Presidio all’Emiciclo per dire no al nuovo piano per le scuole
L’AQUILA. Un presidio di cittadini per dire no al piano di dimensionamento scolastico deliberato dalla giunta comunale lo scorso 17 settembre. È l’iniziativa promossa dalla commissione Oltre il Musp...
L’AQUILA. Un presidio di cittadini per dire no al piano di dimensionamento scolastico deliberato dalla giunta comunale lo scorso 17 settembre. È l’iniziativa promossa dalla commissione Oltre il Musp per giovedì. L’appuntamento è alle 17 davanti a Palazzo dell’Emiciclo, sede del consiglio regionale. Un nuovo grido di allarme dopo la lettera inviata nei giorni scorsi al presidente della Repubblica Sergio Mattarella, al ministro dell’Istruzione Lorenzo Fioramonti e al presidente della Regione Marco Marsilio, dalla stessa commissione insieme al comitato Scuole sicure e a una rappresentanza studentesca. Nel mirino la deliberazione relativa al dimensionamento scolastico che prevede una “verticalizzazione” di tutto il primo ciclo di istruzione attraverso l’aggregazione della scuola dell’infanzia, primaria e secondaria di primo grado in sei Istituti comprensivi con la soppressione delle direzioni didattiche e delle secondarie di primo grado non aggregate.

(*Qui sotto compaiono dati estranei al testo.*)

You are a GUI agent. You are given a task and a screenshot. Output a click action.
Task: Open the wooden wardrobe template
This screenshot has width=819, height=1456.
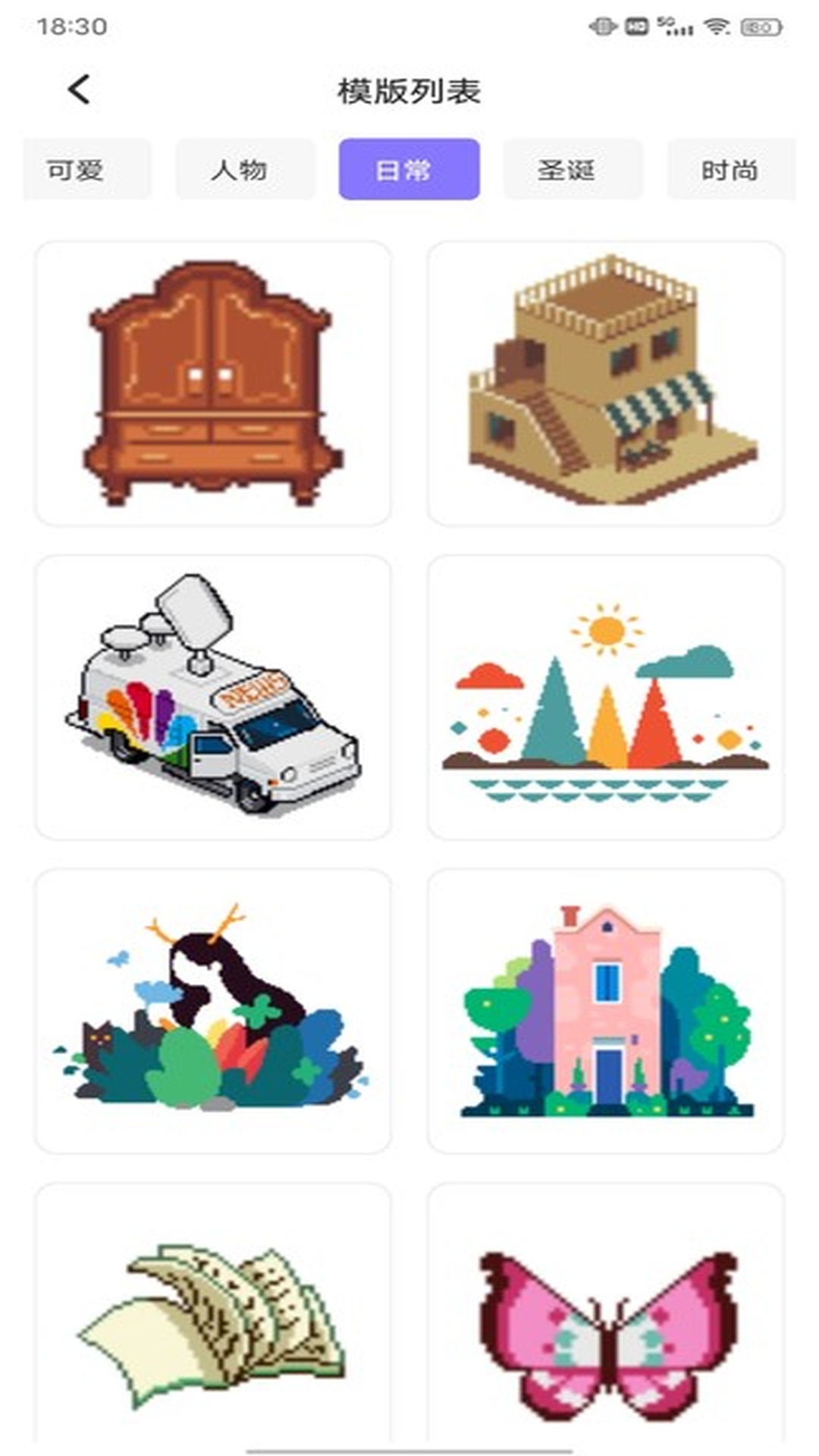[x=213, y=384]
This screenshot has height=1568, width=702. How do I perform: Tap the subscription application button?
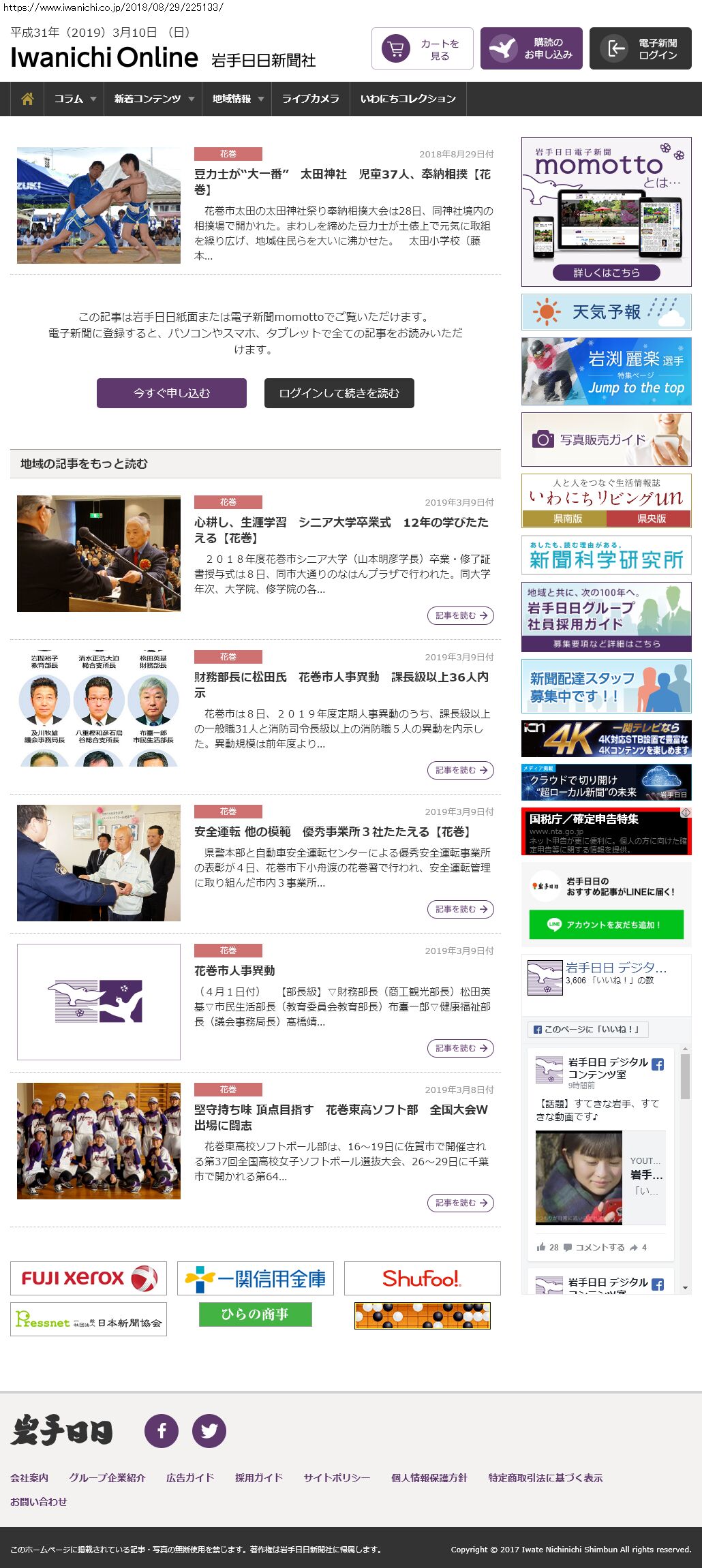[x=531, y=48]
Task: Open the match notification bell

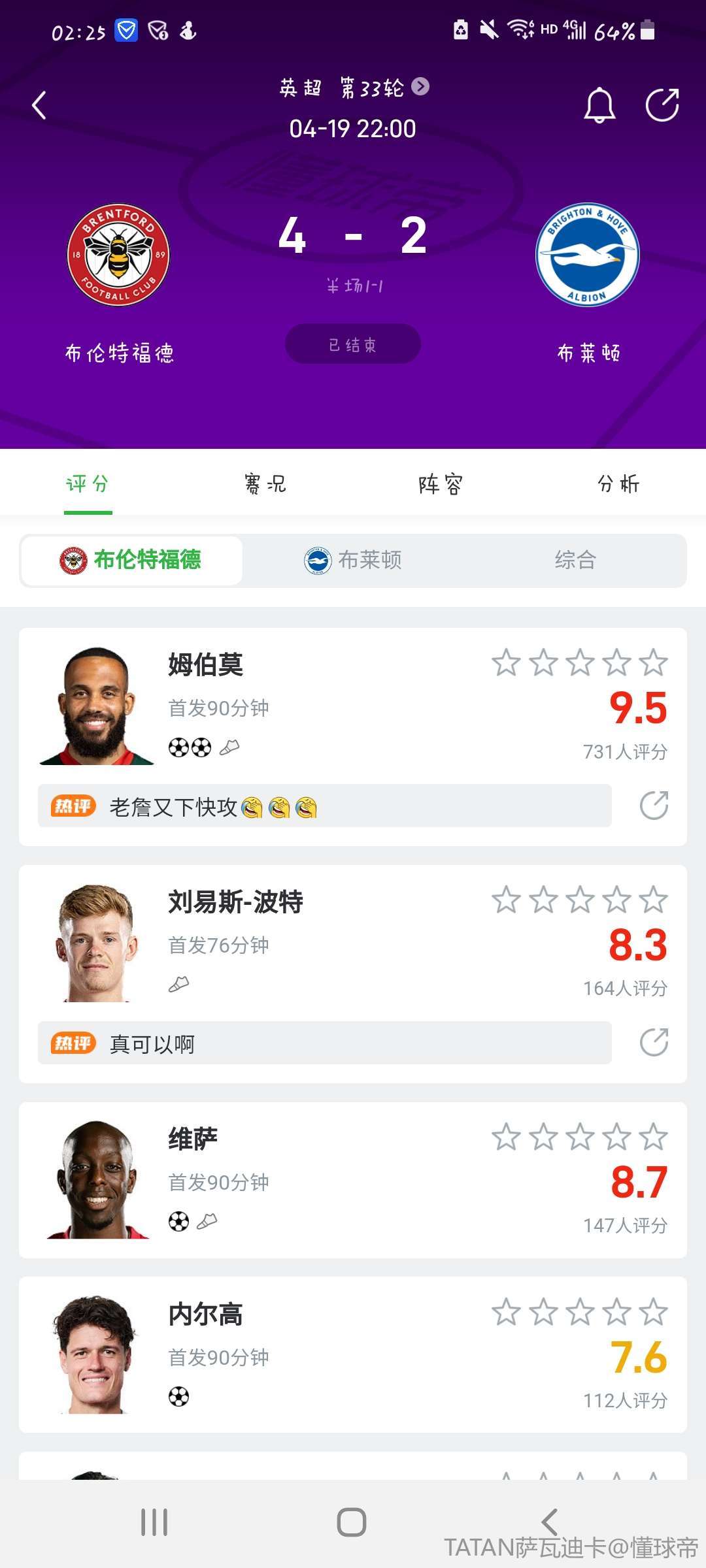Action: coord(599,105)
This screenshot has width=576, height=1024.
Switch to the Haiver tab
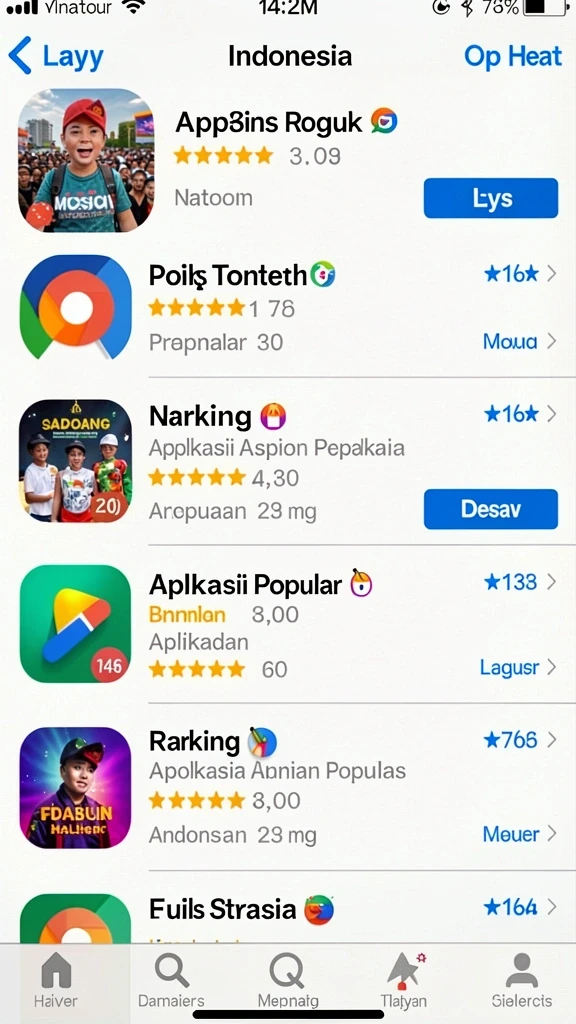point(56,980)
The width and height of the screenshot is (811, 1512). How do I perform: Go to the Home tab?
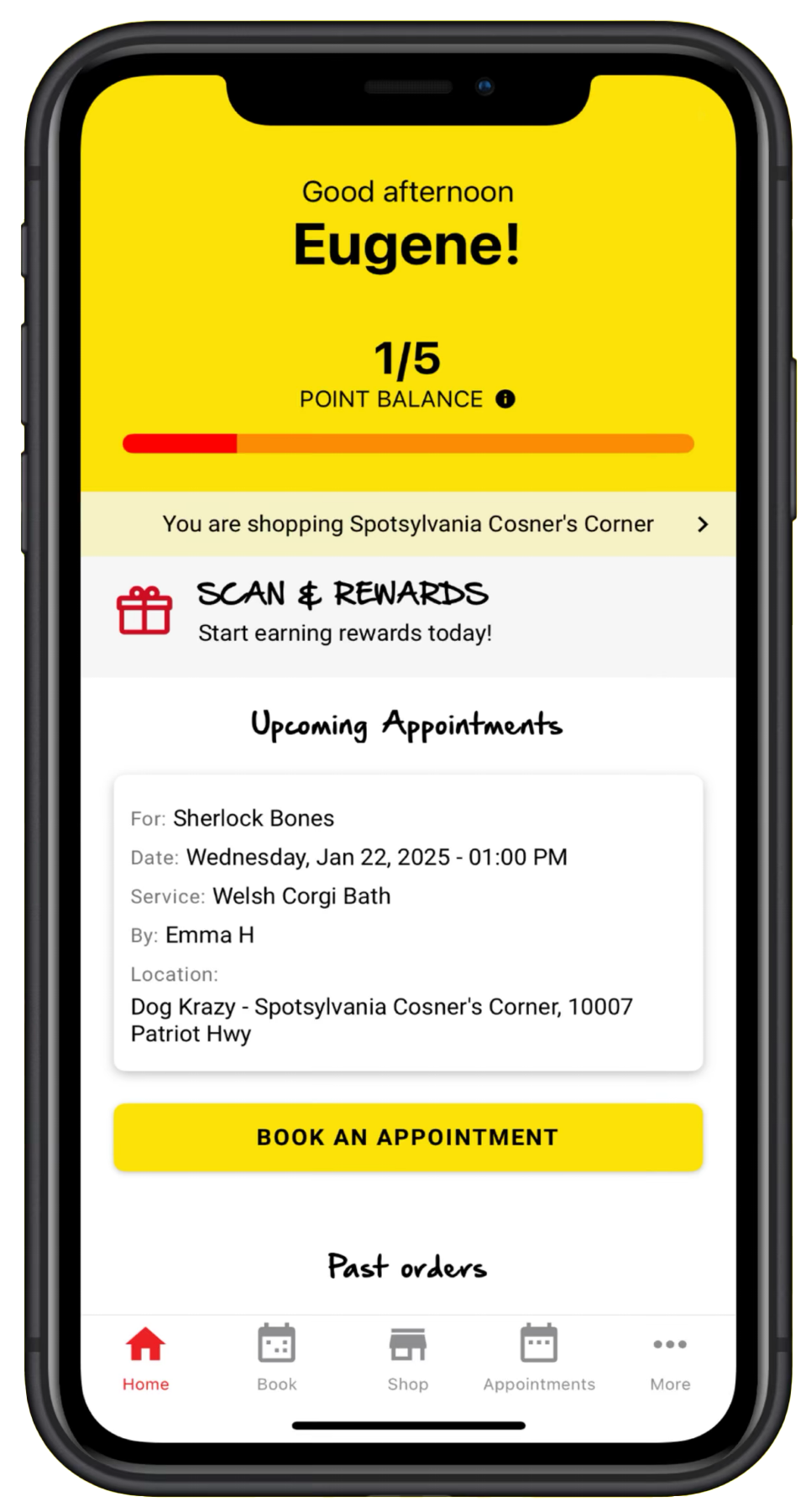[x=146, y=1358]
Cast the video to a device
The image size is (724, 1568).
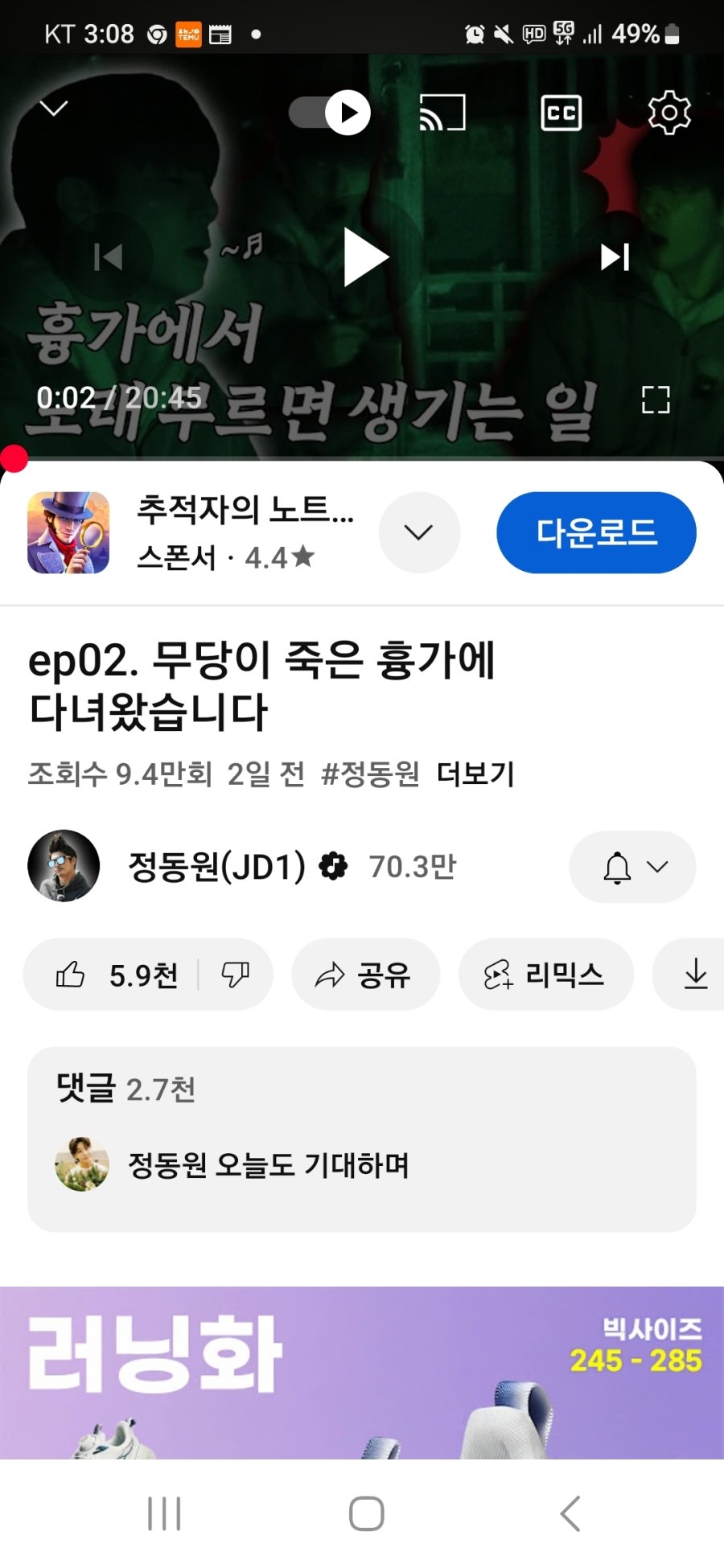point(442,113)
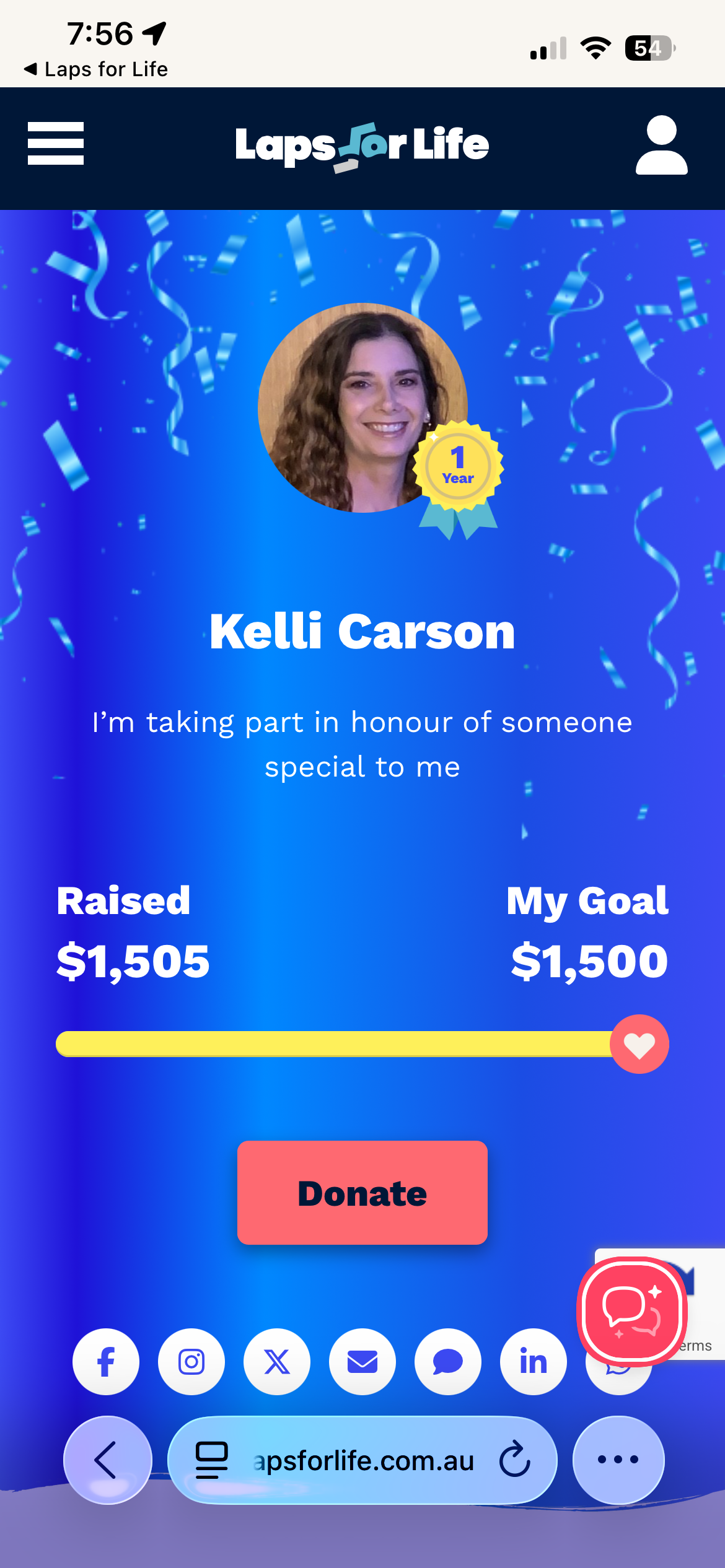Share the page on LinkedIn
725x1568 pixels.
click(534, 1362)
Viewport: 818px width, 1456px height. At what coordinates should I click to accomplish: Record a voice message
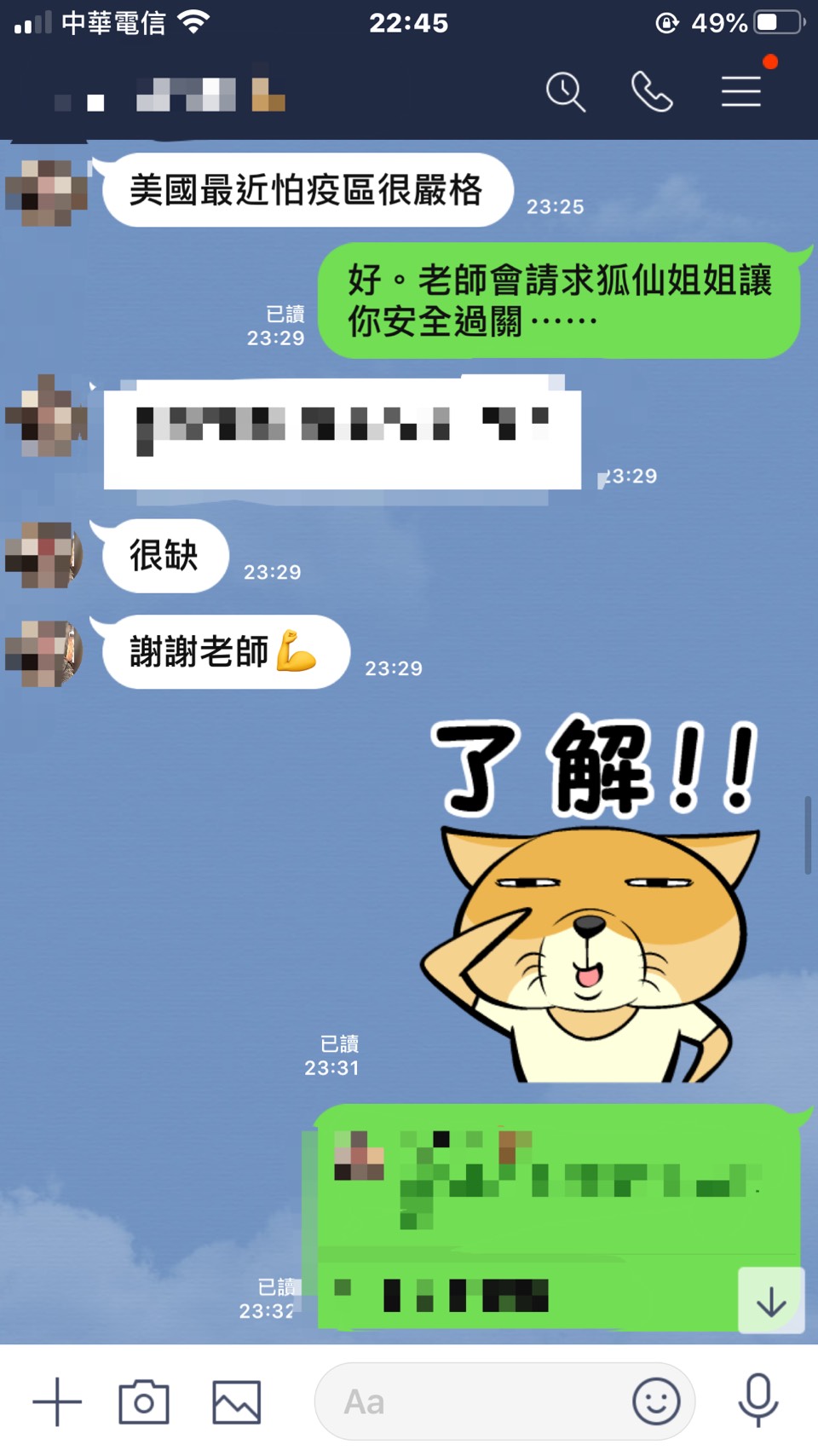coord(758,1400)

Dal prossimo anno, infatti, ci saranno sei istituti comprensivi per un totale di 6.041 studenti, ciascuno con il suo preside e il nome della media di riferimento: istituto scuola media Patini nell’area da Arischia a Pettino con 1.209 alunni; istituto scuola media Mazzini per Pile, Santa Barbara, San Sisto con 1.154 alunni; istituto comprensivo scuola media di Sassa di riferimento per la zona di Sassa, Preturo, Bagno e Roio (721 studenti); istituto Carducci, quello del centro storico, con 911 studenti; istituto scuola media Dante Alighieri che abbraccerà i quartieri del Torrione e di San Francesco con 1.036 alunni e infine l’istituto scuola media Paganica che coprirà la zona di Bazzano, Paganica, Tempera, Gignano e Torretta (1.010 studenti). Ai sei Istituti comprensivi va aggiunto il Cipia, il centro d’istruzione provinciale per adulti, equiparato, di fatto, a una scuola media e che conta oltre 1000 iscritti. La richiesta delle associazioni cittadine è che questo piano venga sospeso a favore di «uno efficace, ragionato e partecipato. Dopo tutto», spiegano, «il personale scolastico vuole essere coinvolto attivamente nelle sedi decisionali. Desideriamo che si tenga conto anche delle esigenze delle famiglie, degli studenti e delle studentesse, e delle varie parti sociali e culturali dei territori coinvolti».